Several forms of a cleaning component for a solids catcher (200), in accordance with one or more embodiments, are shown in
In Block 500, the pump (124) is installed offset from the central axis of the tubing. The pump (124) may be part of an artificial lift system. In Block 502, production tubing (117) is installed in the well (116) and the solids catcher (200) with an inner annulus (206), an outer annulus (204), and a chamber (208) is provided in the annular space. The production tubing (117) provides an annular space between the casing string (108) and the production tubing (117). The annular space may be the annulus (128). The solids catcher (200) may have an upper connection and a lower connection in fluid communication with the production tubing (117).
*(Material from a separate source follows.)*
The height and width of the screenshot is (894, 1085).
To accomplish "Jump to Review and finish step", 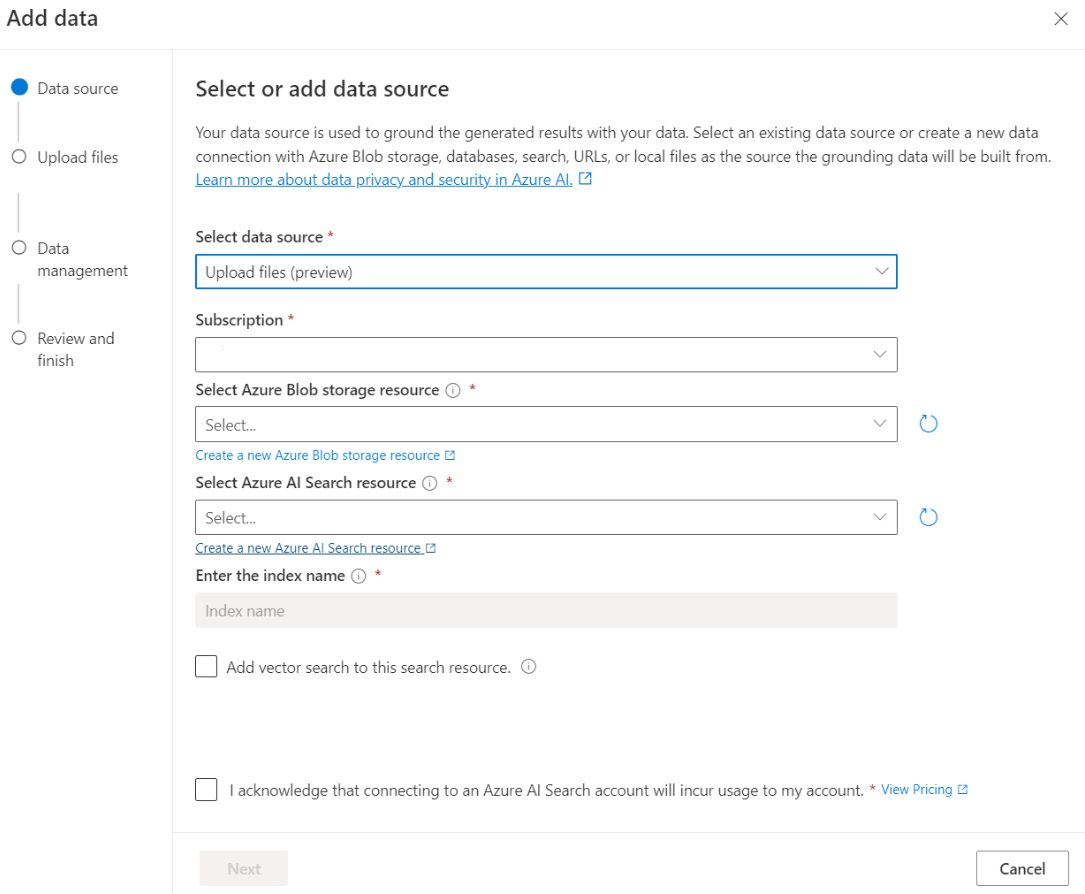I will (75, 349).
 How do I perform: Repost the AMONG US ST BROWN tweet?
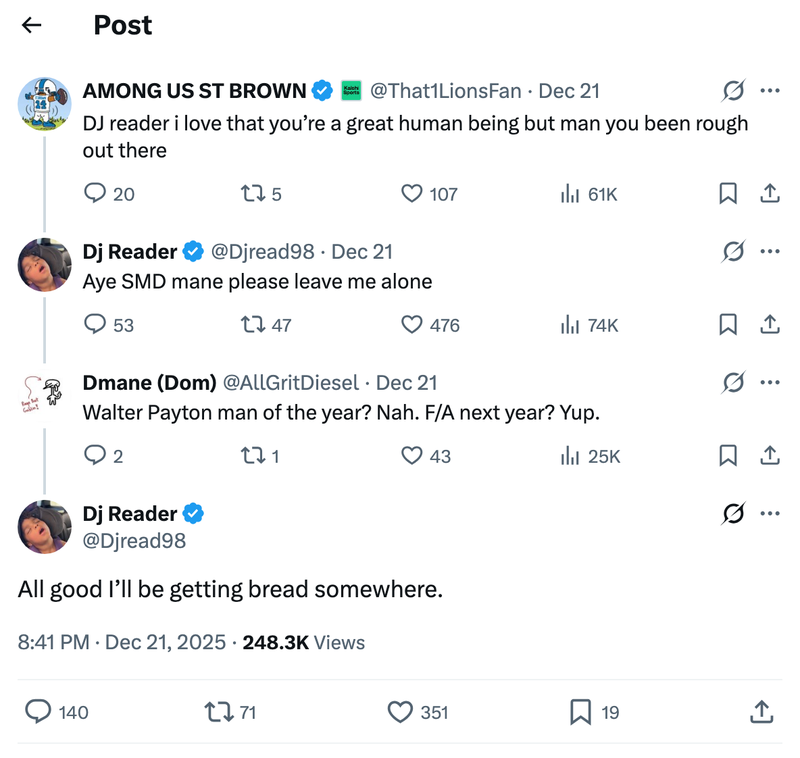[254, 194]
In Block 504, the pump (124) pumps fluid containing solids (202) through a flow path delimited by the outer annulus (204) and the chamber (208). The pump (124) may pump fluid from the lower connection to the upper connection of the solids catcher (200). The fluid may be produced fluid (102) pumped from the well. In Block 506, a solids accumulation zone (210) is formed in the chamber (208) via the flow path. The solids accumulation zone (210) may be between the pump (124) and the production tubing (117). In Block 508, the produced fluid (102) deposits solids (202) into the solids accumulation zone (210) via the flow path. In Block 510, the produced fluid (102) departs the solids catcher (200) through the inner annulus (206) into the production tubing (117).
In Block 512, the solids accumulation zone (210) is cleaned. The solids (202) may be cleaned from the solids accumulation zone (210) by a cleaning component. The cleaning component may include a DCT (300) with a packer (142). The cleaning component may include a venturi junk basket (310) with nitrogen. The solids (202) may be disposed from the solids accumulation zone (210). The pump (124) may then resume pumping fluid containing solids (202) from the well (116) through the solids catcher (200).
Although only a few example embodiments have been described in detail above, those skilled in the art will readily appreciate that many modifications are possible in the example embodiments without materially departing from this invention. Accordingly, all such modifications are intended to be included within the scope of this disclosure as defined in the following claims. In the claims, means-plus-function clauses are intended to cover the structures described herein as performing the recited function and not only structural equivalents, but also equivalent structures. Thus, although a nail and a screw may not be structural equivalents in that a nail employs a cylindrical surface to secure wooden parts together, whereas a screw employs a helical surface, in the environment of fastening wooden parts, a nail and a screw may be equivalent structures. It is the express intention of the applicant not to invoke 35 U.S.C. § 112(f) for any limitations of any of the claims herein, except for those in which the claim expressly uses the words ‘means for’ together with an associated function.